Google has devoted their homepage to honor Myrtle Gonzalez, a Mexican American actress who starred in dozens of pictures in the silent film era.

On September 28, 1891, Myrtle Gonzalez was born in Los Angeles, California, to parents of Mexican and Irish descent. Her talent was recognized at an early age, often singing soprano in church choirs and concerts, before trying her hand at stage acting.

Myrtle Gonzalez got her real break when the film industry moved from New York to California, making her one of the first Latina actresses in Hollywood. In 1913, she made her film debut in The Yellow Streak and continued to work with the studio, Vitagraph Company of America, for a few years.

Next, Myrtle Gonzalez moved to Universal Studios, which afforded her the opportunity to play more leading roles. Over the course of five years — between 1913 and 1917, across the two studios — she starred in 80 silent films, including shorts and feature length films. Unfortunately, many of these films have been lost to time, though the Library of Congress has preserved some of her works.

At the end of 1917, Gonzalez got married to director Allen Watt and decided to retire from acting.
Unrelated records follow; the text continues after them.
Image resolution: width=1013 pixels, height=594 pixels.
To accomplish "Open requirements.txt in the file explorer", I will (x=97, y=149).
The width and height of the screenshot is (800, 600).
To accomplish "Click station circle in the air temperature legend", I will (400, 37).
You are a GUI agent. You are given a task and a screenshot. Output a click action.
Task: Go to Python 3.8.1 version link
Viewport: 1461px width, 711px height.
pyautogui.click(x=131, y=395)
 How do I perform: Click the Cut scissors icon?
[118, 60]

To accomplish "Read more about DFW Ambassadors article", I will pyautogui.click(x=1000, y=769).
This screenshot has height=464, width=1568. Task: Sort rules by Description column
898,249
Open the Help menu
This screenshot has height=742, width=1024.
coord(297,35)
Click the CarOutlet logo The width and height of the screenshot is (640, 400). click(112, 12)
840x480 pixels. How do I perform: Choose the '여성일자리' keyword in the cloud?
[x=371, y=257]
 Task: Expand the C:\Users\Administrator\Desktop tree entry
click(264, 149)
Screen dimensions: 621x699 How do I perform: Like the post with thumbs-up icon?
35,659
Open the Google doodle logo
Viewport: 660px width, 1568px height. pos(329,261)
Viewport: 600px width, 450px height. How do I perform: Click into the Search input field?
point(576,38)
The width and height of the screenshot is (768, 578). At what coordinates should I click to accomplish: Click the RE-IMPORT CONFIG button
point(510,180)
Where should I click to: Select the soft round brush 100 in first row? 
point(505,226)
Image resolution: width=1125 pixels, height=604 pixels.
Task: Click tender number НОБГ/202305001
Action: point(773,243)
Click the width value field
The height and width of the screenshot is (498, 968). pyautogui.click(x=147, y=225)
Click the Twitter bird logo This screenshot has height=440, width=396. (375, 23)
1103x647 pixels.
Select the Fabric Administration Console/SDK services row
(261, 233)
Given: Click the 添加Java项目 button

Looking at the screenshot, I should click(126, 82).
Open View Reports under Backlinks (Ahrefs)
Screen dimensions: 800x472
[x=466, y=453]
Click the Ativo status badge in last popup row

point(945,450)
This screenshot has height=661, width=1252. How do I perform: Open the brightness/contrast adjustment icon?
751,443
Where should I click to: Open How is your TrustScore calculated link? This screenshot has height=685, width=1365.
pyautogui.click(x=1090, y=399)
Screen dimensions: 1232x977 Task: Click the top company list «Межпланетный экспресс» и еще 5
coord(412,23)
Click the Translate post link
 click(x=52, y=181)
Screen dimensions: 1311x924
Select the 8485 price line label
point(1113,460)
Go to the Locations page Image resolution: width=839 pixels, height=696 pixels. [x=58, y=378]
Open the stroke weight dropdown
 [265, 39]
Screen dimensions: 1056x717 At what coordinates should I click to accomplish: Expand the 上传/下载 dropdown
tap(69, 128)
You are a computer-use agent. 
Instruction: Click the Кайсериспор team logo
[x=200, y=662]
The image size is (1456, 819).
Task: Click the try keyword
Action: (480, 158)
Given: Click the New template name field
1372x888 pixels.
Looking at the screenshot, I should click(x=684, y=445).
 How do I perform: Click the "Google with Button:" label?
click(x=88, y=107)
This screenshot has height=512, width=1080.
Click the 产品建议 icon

The next year, on October 22, 1918, Myrtle Gonzalez died during the height of the Great Influenza.

Today’s Google Doodle in honor of the actress is illustrated by Ana Ramírez González. The incredibly detailed artwork shows Myrtle Gonzalez in the midst of a snow-covered forest, recreating a real moment from her filming career. As for why Google chose today to honor the prolific actress, one of her most famous films, The Level, was released on this day in 1914.